- **Work order A**
According to the account of Adam's progress after his brain bleed, how much did his vision improve at the recent eye doctor visit?
- **Work order B**
Extend the account of Adam's progress after his brain bleed, starting after its final sentence.

Study text below:

Adam automatically qualified for the Easter Seals Regional Development Follow-up Program (RDFP) because of his grade 3 brain bleed (intraventricular hemorrhage - IVH). Grade 3 and 4 are considered severe. In grade 3, the bleeding is substantial enough to cause a swelling or obstruction of the narrow channels feeding into and out of the ventricles of the brain, which may interfere with the normal replenishment and flushing of the fluid in the brain. Long-term effects often include impairment of vision, hearing, motor or cognitive skills, cerebral palsy, or learning delays.
As a side note, it's interesting to me that Sara doesn't automatically qualify for anything. She had no medical issues and apparently 2lb 9oz 12 weeks early is too heavy for their low birth weight charts! That's okay, we know she's a wonder twin.
As time passes, we keep jumping over hurdles and crossing things off the list. Adam has passed all of his hearing tests. Our recent visit to the eye doctor showed 50% improvement of his vision. Physical therapy over the past 6 months has worked through the tone that was in his legs - there are no traces of that now. The biggest excitement for me was when I asked the doctor about cerebral palsy - how long do we have to wait to see if that will be an issue. She said typically around 1 year of age they start seeing signs. Nothing has popped up with Adam so it is not a concern. The doctor did talk to us about learning issues and that we should pay close attention when he starts school. Preemies earlier than 30 weeks sometimes need extra attention and you want to catch that early so they don't fall behind.

End of Study text.
Record set below:

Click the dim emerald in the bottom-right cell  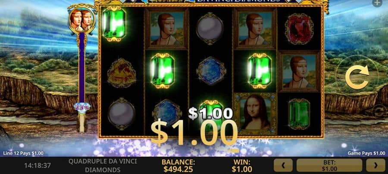click(299, 114)
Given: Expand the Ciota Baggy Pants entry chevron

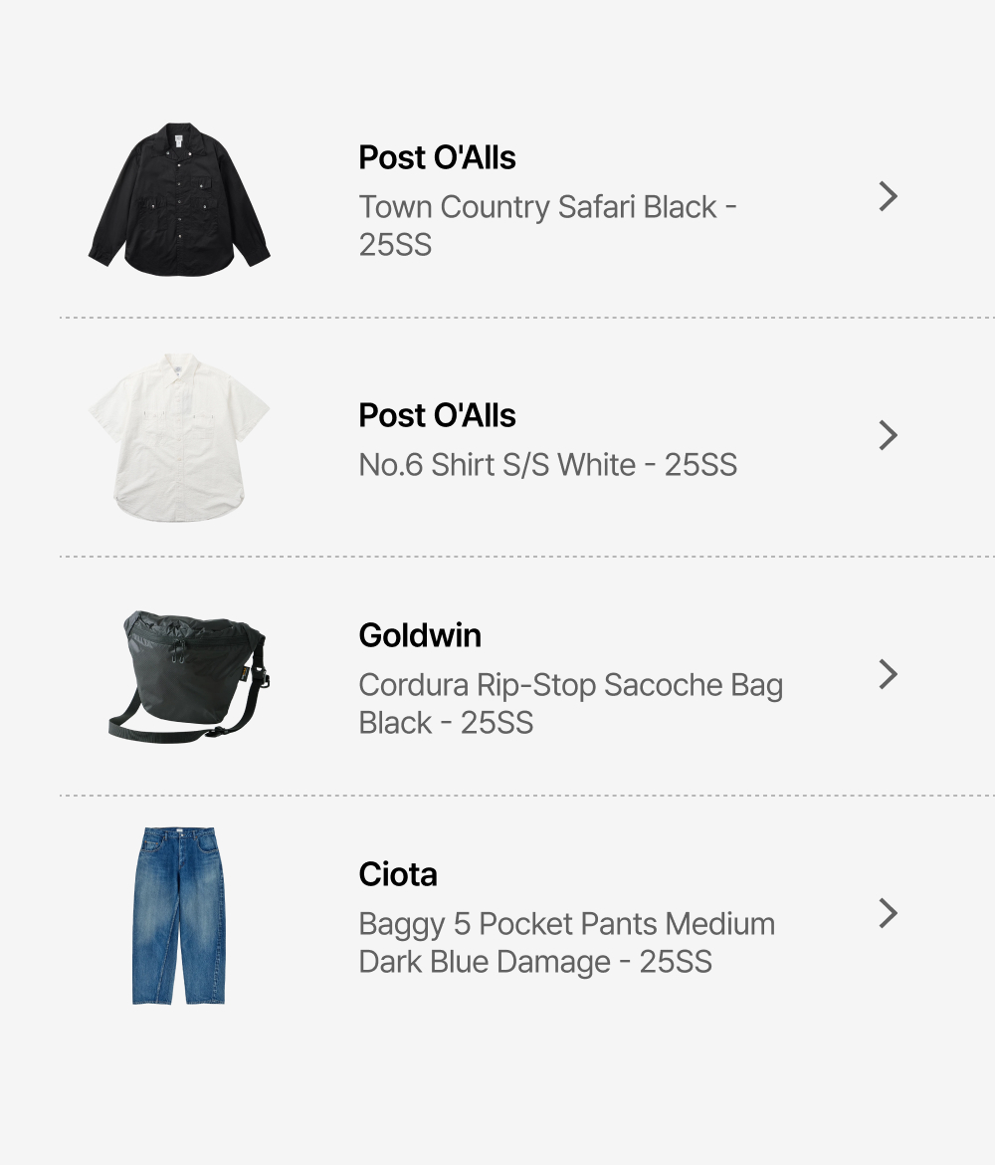Looking at the screenshot, I should click(x=889, y=913).
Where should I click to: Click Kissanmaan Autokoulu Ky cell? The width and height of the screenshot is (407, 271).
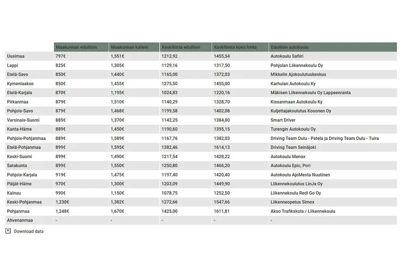coord(296,102)
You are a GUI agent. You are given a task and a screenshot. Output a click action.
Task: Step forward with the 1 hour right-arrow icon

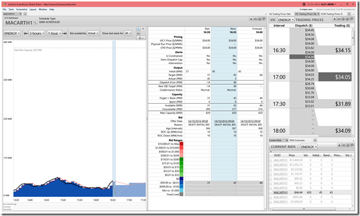click(x=64, y=33)
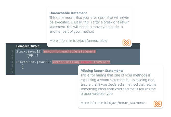Click the Missing Return description paragraph
171x117 pixels.
click(118, 84)
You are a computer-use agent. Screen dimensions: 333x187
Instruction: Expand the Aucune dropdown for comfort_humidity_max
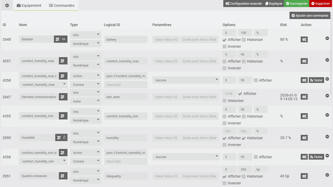point(186,80)
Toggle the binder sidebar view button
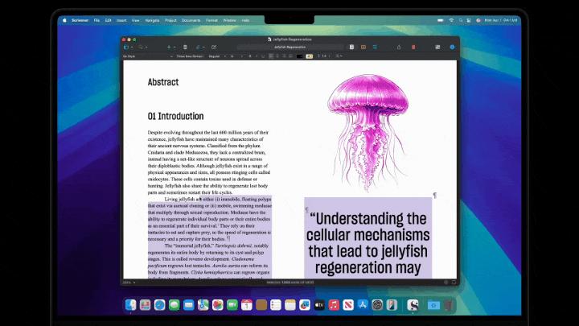The image size is (579, 326). [127, 47]
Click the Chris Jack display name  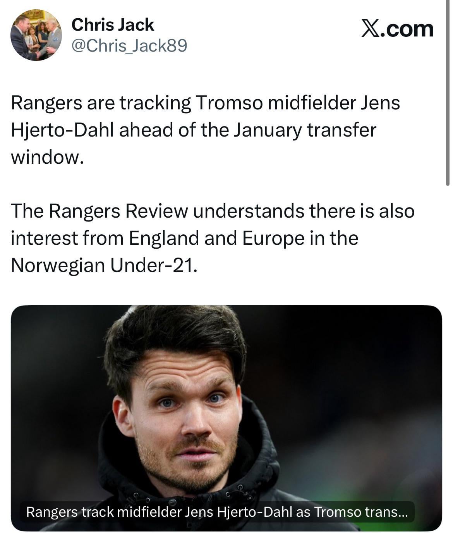(113, 25)
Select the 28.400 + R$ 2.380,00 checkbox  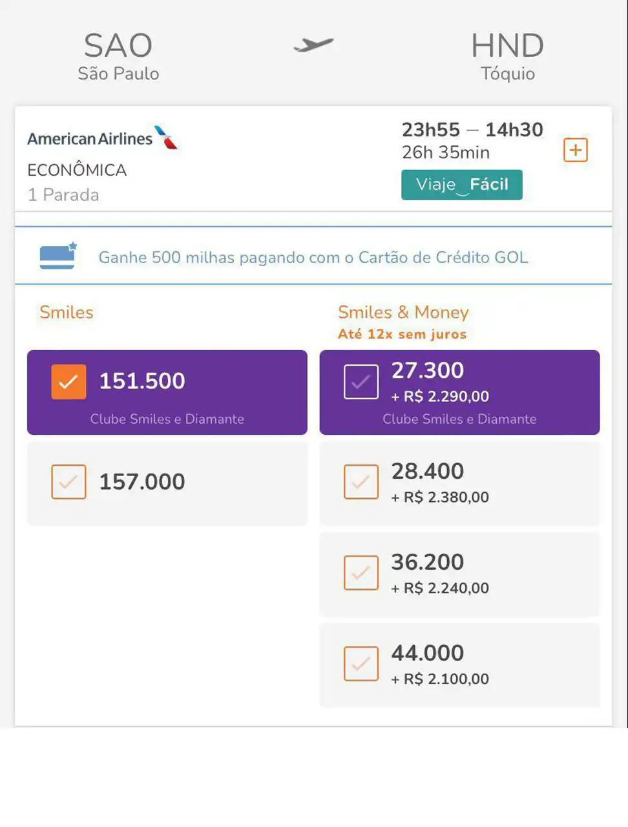click(x=361, y=481)
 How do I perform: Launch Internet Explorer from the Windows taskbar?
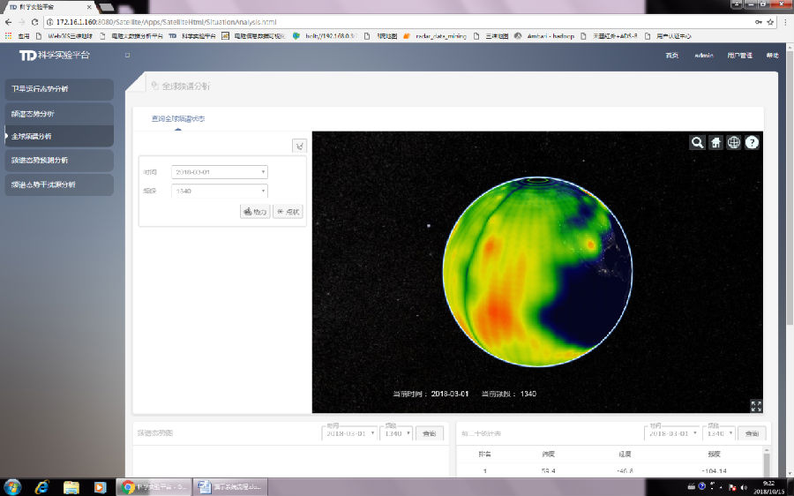pos(41,486)
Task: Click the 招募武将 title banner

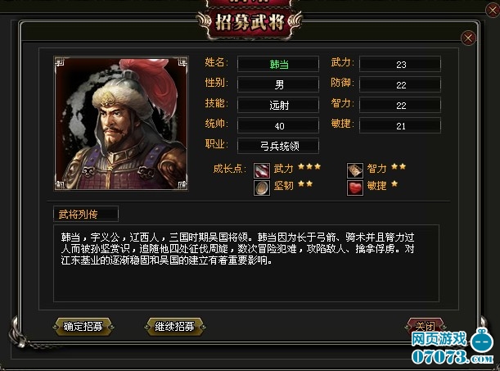Action: 250,21
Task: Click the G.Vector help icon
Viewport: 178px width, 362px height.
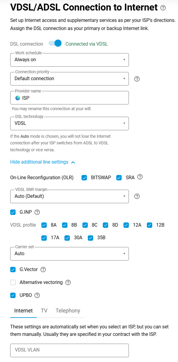Action: coord(43,270)
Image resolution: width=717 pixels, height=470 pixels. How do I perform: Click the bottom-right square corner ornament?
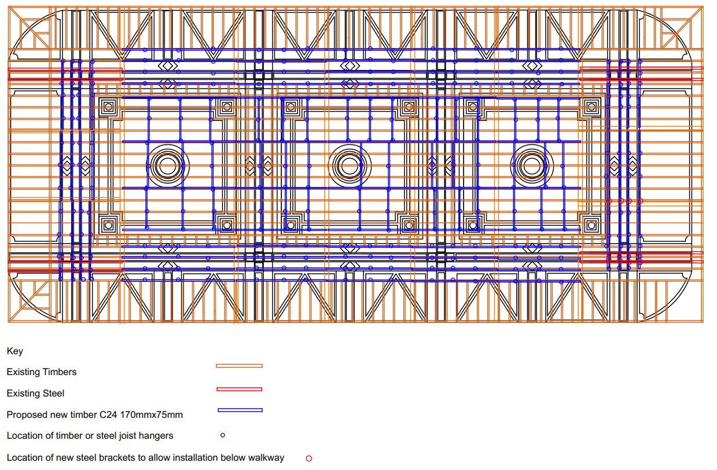pyautogui.click(x=591, y=225)
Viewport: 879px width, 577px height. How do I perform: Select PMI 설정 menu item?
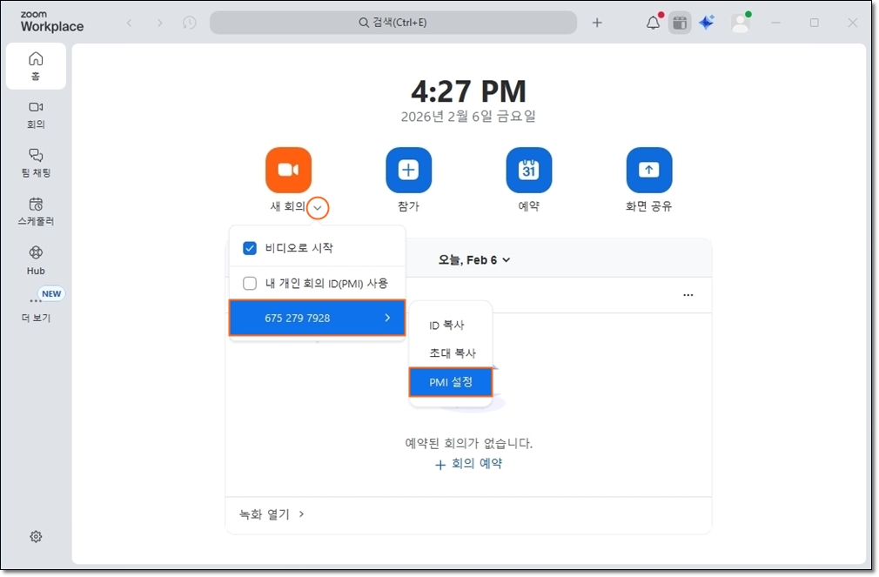451,381
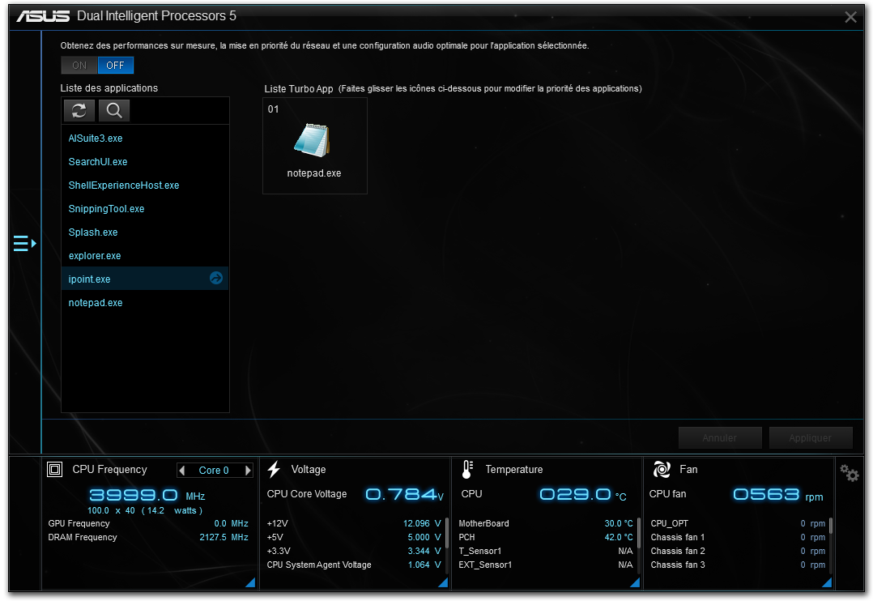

End of Record set.

- **Exercise output A**
His vision improved by 50%.

- **Exercise output B**
It was also nice to be reassured as parents. Both the doctor and the therapist assessing Adam can tell by his progress that we are very involved parents who get on the floor and play with our kids. Part of why they are both doing so well is because of us. How nice to walk away with a gold star ourselves!
As far as testing that Adam experienced, I think he would have done better in the fine motor skills if she would have given him a little more time before saying he couldn't do something and move on. She either didn't give him much time or left the toys out from the previous exercise and then he was distracted with all the things around him. He put items in a container, stirred a little spoon in a metal cup, knocked little blocks over, picked up more than one block at a time, and pulled a peg out of a board. He wouldn't put the peg back in but it was only about 1" in diameter. He also wouldn't color - he preferred to try to rip her paper. The last test he wouldn't do I am not sure why they even try it. She gave him a small bottle about the size of a prescription container and then handed him 3 Puff snacks and asked him to put them in the bottle. You take an educated guess - did they go in the bottle or in his mouth? So she scored him at 12 1/2 months for fine motor skills. He is currently 16 months old but they rate him for his corrected age of 13 months. If you have ever seen him eat, you would know fine motor is not his preference!
As far as gross motor skills - she mostly just watched him crawl, walk, sit, stand, bend over, etc. She gave him a 14 1/2 - 15 month score. We do have to watch that he doesn't sit on the floor in a "W" sit. He can sit with his legs tucked directly under him with his heels on his butt but she doesn't want him to spread his feet out and put his butt on the floor, making a W with his legs. This stretches your knees and hips and can cause problems in those areas as an adult.
They would like us to continue seeing our physical therapist once a month. Since he is just starting to walk they want to make sure that develops with no issues. We return February 15.